--- BEGIN Data for this exercise ---
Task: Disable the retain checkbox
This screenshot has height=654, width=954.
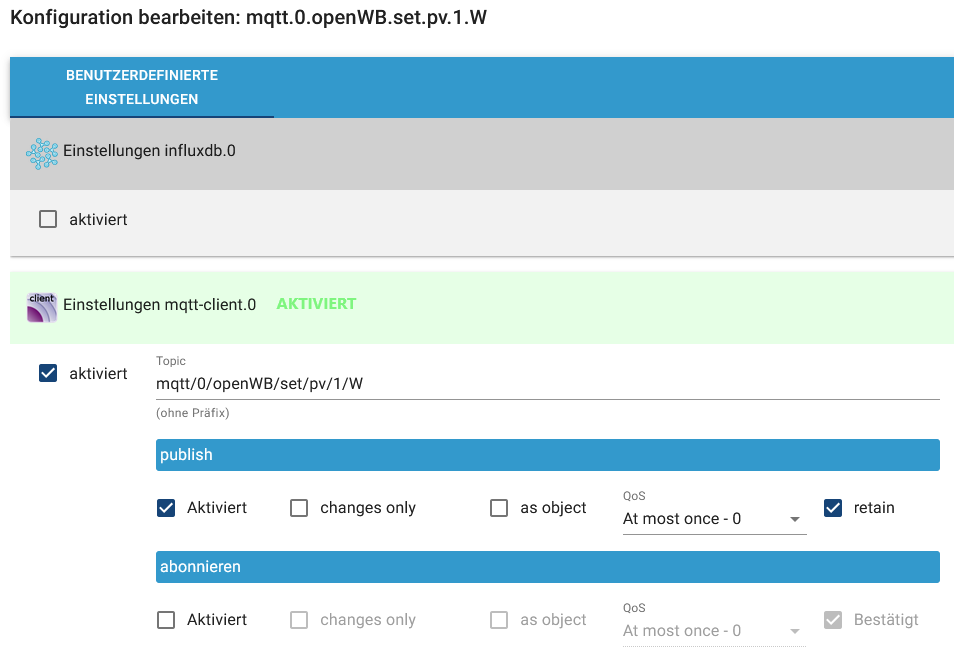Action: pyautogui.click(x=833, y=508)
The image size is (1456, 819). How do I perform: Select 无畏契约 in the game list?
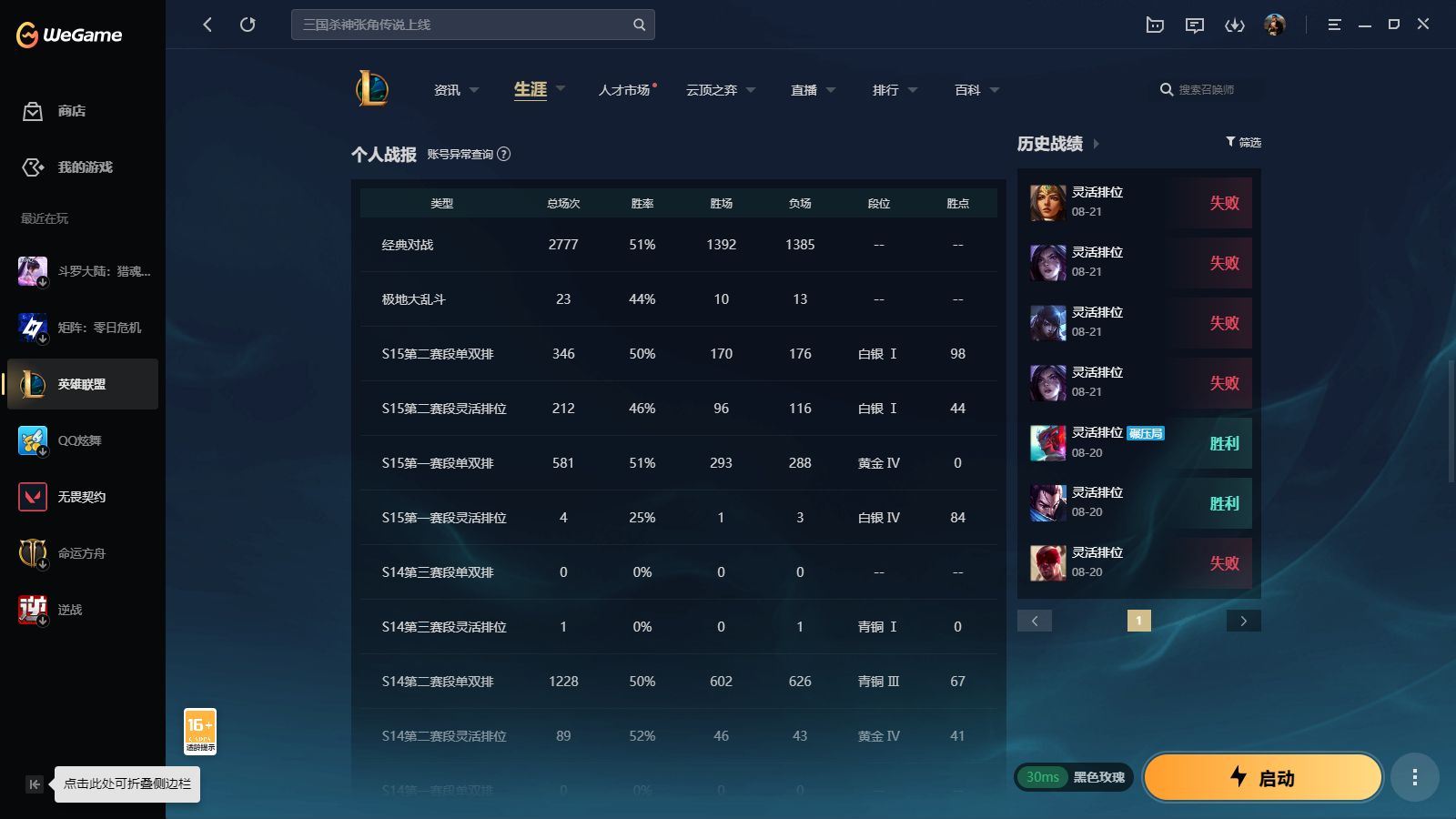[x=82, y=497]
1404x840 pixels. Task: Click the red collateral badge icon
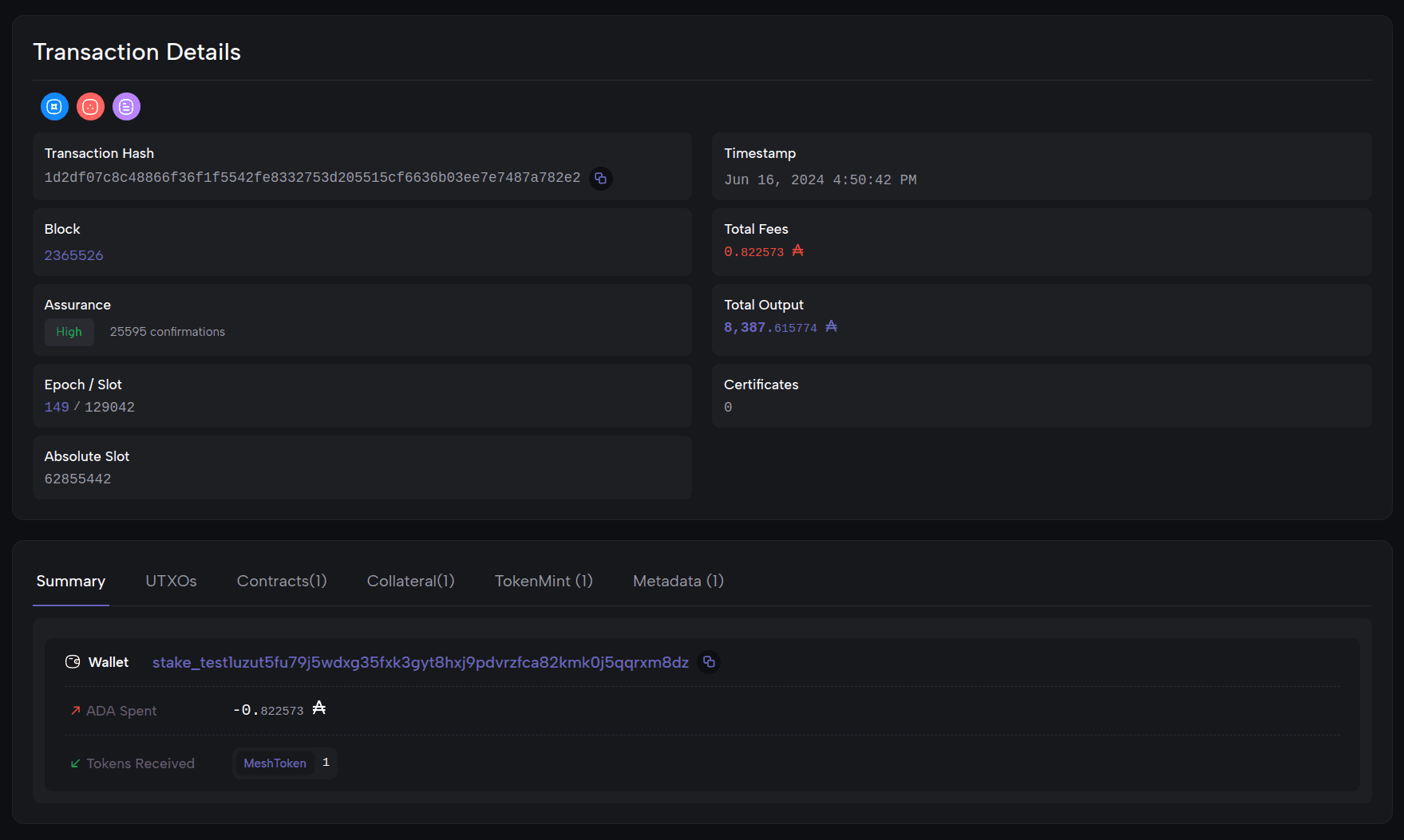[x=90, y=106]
--- END Data for this exercise ---
--- BEGIN Data for this exercise ---
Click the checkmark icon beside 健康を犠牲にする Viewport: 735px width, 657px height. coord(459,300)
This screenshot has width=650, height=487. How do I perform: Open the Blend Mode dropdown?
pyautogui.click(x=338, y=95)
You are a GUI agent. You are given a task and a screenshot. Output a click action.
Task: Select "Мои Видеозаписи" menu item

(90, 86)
--- END Data for this exercise ---
Which lines in the listing above contain the string "icon"? Copy each of those lines in full. Only matches with the same capitalization count.

§ Written response:
1404x840 pixels. Task: Click the red collateral badge icon
Click the checkmark icon beside 健康を犠牲にする Viewport: 735px width, 657px height. coord(459,300)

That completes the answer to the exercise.